- Exercise details
Copy out all of the material below word for word, keeping every line in its original order.
** Begin **
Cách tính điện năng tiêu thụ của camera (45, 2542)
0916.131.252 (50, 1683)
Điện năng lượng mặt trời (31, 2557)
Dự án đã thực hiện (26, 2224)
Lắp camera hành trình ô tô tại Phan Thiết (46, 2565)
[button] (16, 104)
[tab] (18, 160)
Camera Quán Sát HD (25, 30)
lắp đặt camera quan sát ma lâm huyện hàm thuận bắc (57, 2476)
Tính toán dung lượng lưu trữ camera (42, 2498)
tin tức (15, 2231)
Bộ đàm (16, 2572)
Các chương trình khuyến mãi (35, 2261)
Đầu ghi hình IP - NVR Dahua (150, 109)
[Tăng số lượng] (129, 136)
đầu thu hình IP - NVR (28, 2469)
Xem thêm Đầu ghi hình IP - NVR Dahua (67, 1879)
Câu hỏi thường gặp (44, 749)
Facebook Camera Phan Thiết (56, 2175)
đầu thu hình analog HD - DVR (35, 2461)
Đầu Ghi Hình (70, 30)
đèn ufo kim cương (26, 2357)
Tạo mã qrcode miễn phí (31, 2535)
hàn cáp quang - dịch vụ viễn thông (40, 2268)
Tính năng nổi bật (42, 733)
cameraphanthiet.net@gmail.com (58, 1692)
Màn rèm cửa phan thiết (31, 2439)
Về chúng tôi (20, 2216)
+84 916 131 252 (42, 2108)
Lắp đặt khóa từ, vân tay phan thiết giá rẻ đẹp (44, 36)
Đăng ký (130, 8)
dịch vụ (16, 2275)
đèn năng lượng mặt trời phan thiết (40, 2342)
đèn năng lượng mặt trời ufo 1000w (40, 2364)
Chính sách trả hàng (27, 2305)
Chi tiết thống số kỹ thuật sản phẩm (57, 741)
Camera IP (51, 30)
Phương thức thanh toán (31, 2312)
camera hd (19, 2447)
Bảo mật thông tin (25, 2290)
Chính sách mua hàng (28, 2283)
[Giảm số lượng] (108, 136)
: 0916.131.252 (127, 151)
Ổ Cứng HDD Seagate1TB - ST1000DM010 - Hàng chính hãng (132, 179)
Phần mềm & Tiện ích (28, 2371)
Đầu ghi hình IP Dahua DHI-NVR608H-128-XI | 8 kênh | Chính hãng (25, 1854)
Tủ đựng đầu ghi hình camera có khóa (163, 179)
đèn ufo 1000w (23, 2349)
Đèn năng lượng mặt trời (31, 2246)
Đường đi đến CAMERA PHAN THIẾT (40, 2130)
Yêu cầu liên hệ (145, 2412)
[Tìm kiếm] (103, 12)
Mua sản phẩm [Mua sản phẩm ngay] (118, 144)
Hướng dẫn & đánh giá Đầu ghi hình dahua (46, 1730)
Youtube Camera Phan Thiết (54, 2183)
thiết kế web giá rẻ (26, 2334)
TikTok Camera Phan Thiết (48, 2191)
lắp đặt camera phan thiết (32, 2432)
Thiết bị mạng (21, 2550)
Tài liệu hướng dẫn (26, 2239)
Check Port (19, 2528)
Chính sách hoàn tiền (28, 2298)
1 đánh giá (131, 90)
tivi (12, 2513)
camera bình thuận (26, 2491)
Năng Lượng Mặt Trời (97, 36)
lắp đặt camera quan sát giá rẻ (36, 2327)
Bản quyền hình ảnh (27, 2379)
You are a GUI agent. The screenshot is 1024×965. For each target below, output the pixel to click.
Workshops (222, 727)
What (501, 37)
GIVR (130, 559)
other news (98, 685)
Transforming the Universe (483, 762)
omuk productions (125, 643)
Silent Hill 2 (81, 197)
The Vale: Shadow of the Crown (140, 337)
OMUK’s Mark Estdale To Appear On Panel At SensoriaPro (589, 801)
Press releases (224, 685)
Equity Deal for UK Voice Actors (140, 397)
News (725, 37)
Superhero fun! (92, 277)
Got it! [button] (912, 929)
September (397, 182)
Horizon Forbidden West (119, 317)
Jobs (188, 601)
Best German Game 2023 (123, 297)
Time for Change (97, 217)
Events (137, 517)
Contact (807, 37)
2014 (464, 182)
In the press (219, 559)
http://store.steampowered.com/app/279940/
** End **
- Full output
Cách tính điện năng tiêu thụ của camera (45, 2542)
0916.131.252 (50, 1683)
Điện năng lượng mặt trời (31, 2557)
Dự án đã thực hiện (26, 2224)
Lắp camera hành trình ô tô tại Phan Thiết (46, 2565)
[button] (16, 104)
[tab] (18, 160)
Camera Quán Sát HD (25, 30)
lắp đặt camera quan sát ma lâm huyện hàm thuận bắc (57, 2476)
Tính toán dung lượng lưu trữ camera (42, 2498)
tin tức (15, 2231)
Bộ đàm (16, 2572)
Các chương trình khuyến mãi (35, 2261)
Đầu ghi hình IP - NVR Dahua (150, 109)
[Tăng số lượng] (129, 136)
đầu thu hình IP - NVR (28, 2469)
Xem thêm Đầu ghi hình IP - NVR Dahua (67, 1879)
Câu hỏi thường gặp (44, 749)
Facebook Camera Phan Thiết (56, 2175)
đầu thu hình analog HD - DVR (35, 2461)
Đầu Ghi Hình (70, 30)
đèn ufo kim cương (26, 2357)
Tạo mã qrcode miễn phí (31, 2535)
hàn cáp quang - dịch vụ viễn thông (40, 2268)
Tính năng nổi bật (42, 733)
cameraphanthiet.net@gmail.com (58, 1692)
Màn rèm cửa phan thiết (31, 2439)
Về chúng tôi (20, 2216)
+84 916 131 252 (42, 2108)
Lắp đặt khóa từ, vân tay phan thiết giá rẻ đẹp (44, 36)
Đăng ký (130, 8)
dịch vụ (16, 2275)
đèn năng lượng mặt trời phan thiết (40, 2342)
đèn năng lượng mặt trời ufo 1000w (40, 2364)
Chính sách trả hàng (27, 2305)
Chi tiết thống số kỹ thuật sản phẩm (57, 741)
Camera IP (51, 30)
Phương thức thanh toán (31, 2312)
camera hd (19, 2447)
Bảo mật thông tin (25, 2290)
Chính sách mua hàng (28, 2283)
[Giảm số lượng] (108, 136)
: 0916.131.252 (127, 151)
Ổ Cứng HDD Seagate1TB - ST1000DM010 - Hàng chính hãng (132, 179)
Phần mềm & Tiện ích (28, 2371)
Đầu ghi hình IP Dahua DHI-NVR608H-128-XI | 8 kênh | Chính hãng (25, 1854)
Tủ đựng đầu ghi hình camera có khóa (163, 179)
đèn ufo 1000w (23, 2349)
Đèn năng lượng mặt trời (31, 2246)
Đường đi đến CAMERA PHAN THIẾT (40, 2130)
Yêu cầu liên hệ (145, 2412)
[Tìm kiếm] (103, 12)
Mua sản phẩm [Mua sản phẩm ngay] (118, 144)
Hướng dẫn & đánh giá Đầu ghi hình dahua (46, 1730)
Youtube Camera Phan Thiết (54, 2183)
thiết kế web giá rẻ (26, 2334)
TikTok Camera Phan Thiết (48, 2191)
lắp đặt camera phan thiết (32, 2432)
Thiết bị mạng (21, 2550)
Tài liệu hướng dẫn (26, 2239)
Check Port (19, 2528)
Chính sách hoàn tiền (28, 2298)
1 đánh giá (131, 90)
tivi (12, 2513)
camera bình thuận (26, 2491)
Năng Lượng Mặt Trời (97, 36)
lắp đặt camera quan sát giá rẻ (36, 2327)
Bản quyền hình ảnh (27, 2379)
You are a GUI agent. The screenshot is 1024×965. For each target below, output the pixel to click.
Workshops (222, 727)
What (501, 37)
GIVR (130, 559)
other news (98, 685)
Transforming the Universe (483, 762)
omuk productions (125, 643)
Silent Hill 2 (81, 197)
The Vale: Shadow of the Crown (140, 337)
OMUK’s Mark Estdale To Appear On Panel At SensoriaPro (589, 801)
Press releases (224, 685)
Equity Deal for UK Voice Actors (140, 397)
News (725, 37)
Superhero fun! (92, 277)
Got it! [button] (912, 929)
September (397, 182)
Horizon Forbidden West (119, 317)
Jobs (188, 601)
Best German Game 2023 (123, 297)
Time for Change (97, 217)
Events (137, 517)
Contact (807, 37)
2014 (464, 182)
In the press (219, 559)
http://store.steampowered.com/app/279940/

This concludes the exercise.